Пахучие, огневые, даже на погляд. Ведь в них не только нынешний печной жар, но солнечный, сбереженный за долгое лето, пока из малого семени росли, наливались земными соками, а потом спели и зрели помидоры, тугие, алые, на развал и вкус – сахарные, сизые от натуги луковицы величиной в кулак, рдяные от спелости, фунтовые перцы, хрусткие морковки. Спели и зрели долго, чтобы в сегодняшний единый час разом отдать всю свою сладость, терпкость, запах и цвет, и конечно, сытость да силу. Так и получаются донские щи. Главное наше яство и угощение.

Дворовая скотинка

Было время, когда на нашем дворе водилась настоящая скотина: корова, свинья, кролики, куры да утки.

Кобель на цепи сидел. Кошка мышей ловила. Но все это – лишь в прежней, далекой жизни и в памяти. Теперь, когда приезжаем мы в старый дом свой, на старый двор летовать, то даже кур не держим. Какой-нибудь бездомный котенок прибьется-пригреется, потом – колгота: ищи ему на зиму пристань. Тихо во дворе. Но утрам петухи поют лишь соседские. Но кое-какая дворовая скотинка все же у нас имеется.

Главные хозяева во дворе – ежи. Лишь свечереет… А двор наш тенистый: вишня да слива, смородина, виноград; солнце зайдет, вот и сумерки. И сразу ежи затопотили по дорожке, зашуршали в траве, ища поживу.

Возле летней кухни, прямо от стола, бросаю я порой под вишню обрезки сыра ли, колбасы. Хоть и ворчит на меня мать, я говорю: «Ежи вечером подберут». Они подбирают. Чем темней, тем смелее колючие топтуны хозяйничают: беготня, суета, хрумтят чем-то, лакомятся.

Бывает, что еще вечерний чай пьешь или просто сидишь, сумерничаешь, они, не боясь, выходят. Особенно молодняк бесстрашен ли, любопытен.

Живут у нас простые ежи и ушастые. Последние мне милей. Мордочкой они словно чертенята. Рыльце пятачком, ушки торчком, шерстка… Колючки у них мягкие. Погладишь – не колются. Но я их особо не трогаю. Сами по себе живут.

Но однажды вечером, еще совсем светло было, сидел я возле летней кухни, гляжу – ежик выходит. Я удивился: светло, а он прямиком ко мне. И не уходит, рыщет вокруг ног.

Налил я молока в плошку, поставил и стал подталкивать гостя: иди подхарчись.
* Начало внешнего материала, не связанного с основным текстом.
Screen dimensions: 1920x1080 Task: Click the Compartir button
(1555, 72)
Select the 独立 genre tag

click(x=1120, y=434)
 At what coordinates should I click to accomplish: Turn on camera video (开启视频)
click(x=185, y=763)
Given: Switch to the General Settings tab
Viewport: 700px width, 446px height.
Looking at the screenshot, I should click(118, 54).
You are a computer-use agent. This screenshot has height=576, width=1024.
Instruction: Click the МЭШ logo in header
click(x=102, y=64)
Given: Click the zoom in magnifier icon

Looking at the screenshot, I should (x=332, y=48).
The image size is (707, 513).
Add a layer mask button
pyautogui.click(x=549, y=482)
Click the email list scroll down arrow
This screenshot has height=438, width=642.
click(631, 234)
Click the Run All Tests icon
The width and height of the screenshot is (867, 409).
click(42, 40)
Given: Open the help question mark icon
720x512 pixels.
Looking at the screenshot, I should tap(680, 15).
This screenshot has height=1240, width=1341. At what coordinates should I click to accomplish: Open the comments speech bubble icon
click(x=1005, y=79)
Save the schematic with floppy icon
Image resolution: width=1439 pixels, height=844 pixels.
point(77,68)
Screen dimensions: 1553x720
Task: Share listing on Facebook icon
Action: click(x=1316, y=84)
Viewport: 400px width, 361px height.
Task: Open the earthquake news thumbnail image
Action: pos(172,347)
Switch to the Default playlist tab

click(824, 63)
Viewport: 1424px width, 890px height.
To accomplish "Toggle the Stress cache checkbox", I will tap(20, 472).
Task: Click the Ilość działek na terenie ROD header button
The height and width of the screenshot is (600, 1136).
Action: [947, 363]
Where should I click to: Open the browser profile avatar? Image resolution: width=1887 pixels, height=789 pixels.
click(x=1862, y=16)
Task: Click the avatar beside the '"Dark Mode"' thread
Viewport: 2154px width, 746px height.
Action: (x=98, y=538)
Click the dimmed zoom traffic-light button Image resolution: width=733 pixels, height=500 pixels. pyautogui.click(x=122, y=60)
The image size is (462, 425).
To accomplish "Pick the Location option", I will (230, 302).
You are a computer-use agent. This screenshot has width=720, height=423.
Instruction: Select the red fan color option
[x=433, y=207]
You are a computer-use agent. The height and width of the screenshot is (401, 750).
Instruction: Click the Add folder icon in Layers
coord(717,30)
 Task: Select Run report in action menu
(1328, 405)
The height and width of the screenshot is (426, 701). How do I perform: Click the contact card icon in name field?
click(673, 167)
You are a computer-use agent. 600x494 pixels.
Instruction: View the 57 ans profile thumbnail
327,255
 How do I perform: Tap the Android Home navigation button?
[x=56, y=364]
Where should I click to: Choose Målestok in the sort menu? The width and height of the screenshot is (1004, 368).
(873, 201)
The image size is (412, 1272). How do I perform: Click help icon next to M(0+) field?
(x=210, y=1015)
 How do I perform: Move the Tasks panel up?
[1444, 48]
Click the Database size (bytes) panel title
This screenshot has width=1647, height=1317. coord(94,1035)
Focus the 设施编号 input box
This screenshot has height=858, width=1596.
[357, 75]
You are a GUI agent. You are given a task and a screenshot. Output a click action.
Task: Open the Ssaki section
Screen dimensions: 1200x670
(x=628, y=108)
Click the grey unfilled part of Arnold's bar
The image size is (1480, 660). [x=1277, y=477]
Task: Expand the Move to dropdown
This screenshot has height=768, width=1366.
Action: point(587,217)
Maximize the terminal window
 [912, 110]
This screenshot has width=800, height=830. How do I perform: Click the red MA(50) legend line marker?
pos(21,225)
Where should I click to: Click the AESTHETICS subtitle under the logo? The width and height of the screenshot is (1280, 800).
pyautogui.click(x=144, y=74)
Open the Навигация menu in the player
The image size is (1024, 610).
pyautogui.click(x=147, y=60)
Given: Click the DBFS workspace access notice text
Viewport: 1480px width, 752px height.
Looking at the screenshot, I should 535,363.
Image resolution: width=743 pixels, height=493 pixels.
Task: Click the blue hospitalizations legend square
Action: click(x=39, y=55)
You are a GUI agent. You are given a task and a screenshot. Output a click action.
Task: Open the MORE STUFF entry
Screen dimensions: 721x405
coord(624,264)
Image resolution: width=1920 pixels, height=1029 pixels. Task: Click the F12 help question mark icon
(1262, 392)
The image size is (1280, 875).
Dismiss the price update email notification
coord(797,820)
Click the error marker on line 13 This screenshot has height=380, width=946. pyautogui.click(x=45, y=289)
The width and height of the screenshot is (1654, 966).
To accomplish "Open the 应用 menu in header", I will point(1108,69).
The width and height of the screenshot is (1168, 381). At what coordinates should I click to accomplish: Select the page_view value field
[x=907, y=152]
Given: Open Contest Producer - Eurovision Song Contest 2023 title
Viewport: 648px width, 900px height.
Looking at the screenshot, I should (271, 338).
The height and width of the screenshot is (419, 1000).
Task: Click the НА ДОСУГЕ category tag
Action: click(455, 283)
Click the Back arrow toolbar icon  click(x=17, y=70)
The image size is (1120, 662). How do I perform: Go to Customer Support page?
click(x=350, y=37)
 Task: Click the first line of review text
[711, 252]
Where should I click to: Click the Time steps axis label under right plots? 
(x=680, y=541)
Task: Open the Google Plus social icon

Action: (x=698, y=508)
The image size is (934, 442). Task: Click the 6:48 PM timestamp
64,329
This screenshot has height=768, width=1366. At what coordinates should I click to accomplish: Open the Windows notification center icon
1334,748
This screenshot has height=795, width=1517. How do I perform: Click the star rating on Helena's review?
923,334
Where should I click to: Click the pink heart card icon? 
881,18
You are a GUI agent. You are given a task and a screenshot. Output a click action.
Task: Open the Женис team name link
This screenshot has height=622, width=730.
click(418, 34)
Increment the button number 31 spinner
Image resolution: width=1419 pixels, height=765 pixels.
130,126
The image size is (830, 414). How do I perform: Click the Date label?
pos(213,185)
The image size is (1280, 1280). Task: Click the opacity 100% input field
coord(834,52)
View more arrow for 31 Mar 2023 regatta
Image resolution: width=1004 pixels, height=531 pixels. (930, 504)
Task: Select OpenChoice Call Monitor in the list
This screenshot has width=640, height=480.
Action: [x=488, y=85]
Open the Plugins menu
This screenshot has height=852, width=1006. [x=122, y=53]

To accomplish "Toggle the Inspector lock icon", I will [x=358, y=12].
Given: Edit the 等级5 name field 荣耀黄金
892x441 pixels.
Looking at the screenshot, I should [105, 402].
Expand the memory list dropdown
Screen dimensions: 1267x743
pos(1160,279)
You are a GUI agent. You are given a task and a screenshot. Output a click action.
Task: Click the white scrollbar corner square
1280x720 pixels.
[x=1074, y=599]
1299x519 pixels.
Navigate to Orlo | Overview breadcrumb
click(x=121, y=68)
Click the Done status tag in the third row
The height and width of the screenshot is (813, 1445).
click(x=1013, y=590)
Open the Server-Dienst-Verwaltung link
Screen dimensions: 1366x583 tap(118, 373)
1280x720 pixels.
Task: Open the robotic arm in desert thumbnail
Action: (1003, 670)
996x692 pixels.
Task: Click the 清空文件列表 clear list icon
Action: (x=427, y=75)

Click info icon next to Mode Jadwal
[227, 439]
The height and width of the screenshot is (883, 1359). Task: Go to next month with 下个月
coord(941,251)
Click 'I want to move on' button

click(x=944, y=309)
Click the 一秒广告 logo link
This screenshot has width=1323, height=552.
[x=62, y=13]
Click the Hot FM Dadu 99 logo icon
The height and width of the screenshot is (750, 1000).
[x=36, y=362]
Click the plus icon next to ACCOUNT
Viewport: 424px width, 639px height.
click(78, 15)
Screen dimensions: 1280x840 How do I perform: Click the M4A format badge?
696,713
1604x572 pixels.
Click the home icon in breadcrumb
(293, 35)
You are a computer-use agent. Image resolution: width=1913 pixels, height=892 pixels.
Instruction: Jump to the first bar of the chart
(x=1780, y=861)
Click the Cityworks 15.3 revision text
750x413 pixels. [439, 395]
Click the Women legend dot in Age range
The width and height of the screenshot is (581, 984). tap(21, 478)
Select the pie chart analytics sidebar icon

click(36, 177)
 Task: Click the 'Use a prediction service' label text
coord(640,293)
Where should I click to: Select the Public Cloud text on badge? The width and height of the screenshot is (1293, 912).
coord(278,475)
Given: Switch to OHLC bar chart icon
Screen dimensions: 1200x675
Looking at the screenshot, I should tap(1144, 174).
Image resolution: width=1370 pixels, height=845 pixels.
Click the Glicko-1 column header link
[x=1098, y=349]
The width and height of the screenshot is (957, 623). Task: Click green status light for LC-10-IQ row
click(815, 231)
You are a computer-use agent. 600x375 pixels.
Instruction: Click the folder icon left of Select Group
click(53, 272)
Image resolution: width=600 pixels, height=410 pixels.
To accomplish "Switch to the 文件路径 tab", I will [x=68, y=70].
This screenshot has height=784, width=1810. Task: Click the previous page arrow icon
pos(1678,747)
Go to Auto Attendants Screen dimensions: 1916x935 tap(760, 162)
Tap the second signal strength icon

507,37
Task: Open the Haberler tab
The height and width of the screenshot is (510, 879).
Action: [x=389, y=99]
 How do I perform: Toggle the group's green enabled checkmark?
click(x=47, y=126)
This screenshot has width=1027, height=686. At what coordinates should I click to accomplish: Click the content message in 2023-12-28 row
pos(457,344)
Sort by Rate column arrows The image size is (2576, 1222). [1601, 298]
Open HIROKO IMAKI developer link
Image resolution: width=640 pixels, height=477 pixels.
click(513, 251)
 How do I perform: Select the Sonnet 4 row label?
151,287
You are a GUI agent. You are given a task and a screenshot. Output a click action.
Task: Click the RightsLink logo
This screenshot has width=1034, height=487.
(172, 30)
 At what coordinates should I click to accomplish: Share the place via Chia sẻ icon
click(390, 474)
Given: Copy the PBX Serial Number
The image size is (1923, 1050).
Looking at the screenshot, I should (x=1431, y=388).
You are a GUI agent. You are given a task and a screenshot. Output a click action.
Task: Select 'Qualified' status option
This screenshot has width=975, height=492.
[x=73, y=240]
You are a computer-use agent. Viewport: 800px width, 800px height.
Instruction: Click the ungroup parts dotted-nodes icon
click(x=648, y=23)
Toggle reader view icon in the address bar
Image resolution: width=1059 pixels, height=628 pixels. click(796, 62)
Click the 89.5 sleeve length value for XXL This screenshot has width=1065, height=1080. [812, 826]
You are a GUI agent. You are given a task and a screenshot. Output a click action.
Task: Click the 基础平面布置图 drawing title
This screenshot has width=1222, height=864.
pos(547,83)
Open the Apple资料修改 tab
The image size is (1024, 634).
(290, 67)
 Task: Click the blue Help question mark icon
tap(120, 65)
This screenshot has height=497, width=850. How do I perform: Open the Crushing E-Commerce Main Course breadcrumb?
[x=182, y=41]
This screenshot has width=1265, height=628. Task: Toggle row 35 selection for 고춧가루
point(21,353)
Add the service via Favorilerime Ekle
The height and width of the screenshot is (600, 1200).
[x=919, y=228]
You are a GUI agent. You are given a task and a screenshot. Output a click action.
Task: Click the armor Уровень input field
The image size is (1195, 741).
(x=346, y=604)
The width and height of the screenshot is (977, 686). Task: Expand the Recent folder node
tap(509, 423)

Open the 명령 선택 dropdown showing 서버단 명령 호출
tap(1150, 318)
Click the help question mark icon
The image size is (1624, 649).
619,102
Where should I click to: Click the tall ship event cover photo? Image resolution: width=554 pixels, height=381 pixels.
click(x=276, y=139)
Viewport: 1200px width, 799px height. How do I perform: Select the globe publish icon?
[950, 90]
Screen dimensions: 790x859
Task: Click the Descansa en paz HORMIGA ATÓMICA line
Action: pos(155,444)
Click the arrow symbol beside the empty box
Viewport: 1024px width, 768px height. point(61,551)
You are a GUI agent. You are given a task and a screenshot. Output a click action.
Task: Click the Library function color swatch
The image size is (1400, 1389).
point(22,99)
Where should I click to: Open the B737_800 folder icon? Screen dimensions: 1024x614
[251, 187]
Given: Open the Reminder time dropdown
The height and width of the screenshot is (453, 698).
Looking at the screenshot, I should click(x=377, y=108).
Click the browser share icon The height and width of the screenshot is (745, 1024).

Он молоко понюхал, но лакать не стал. И, сидя на корточках возле ежика, почуял я неладное: какой-то запах. Слава богу, давно я не курю, есть чутье. Ежик толокся возле меня, и побежка его была словно пьяная. Я принюхался, нагнувшись ниже, и все понял: на спине у ежа, меж иголок, была рана, которая уже завоняла. А когда я получше разглядел, то охнул: в ране черви копошились.

Конечно, доктор из меня аховый, но пришлось… Ежик терпел мою неумелость. Почистил я рану, обработал ее перекисью, засыпал стрептоцидом и не отпустил беднягу, а посадил в ящик, сделав гайно. За неделю рана затянулась.

Потом до самой осени я ставил ему молоко возле летней кухни. А может, и не ему. Все они на один род: серые да колючие, поди разбери. Но славная скотинка. Давно во дворе живет.

* * *

Прежде, когда я был помоложе, то вечерами работал. Ставил возле летней кухни стол, зажигал лампу и писал ли, читал допоздна.

Летняя ночь покойна. Лишь садовые сверчки поют. С дерева яблоко упадет, глухо ударившись о затравевшую землю. И все.

И каждый вечер собирались возле меня лягушки да жабы. Усаживались они ровным полукружьем, точно по грани света и тьмы. Абажур прикрывал лампу, и желтый конус электрического света частью падал на землю.

Зажгу лампу, пишу ли, читаю. Слышу легкое: шлеп-шлеп, шлеп-шлеп. Собираются, выползая из своих логов. Наши летние дни – жар да знойный ветер. Ночью – прохлада. Вот лягушки и выбираются: шлеп-шлеп, шлеп-шлеп. Ко мне, к свету.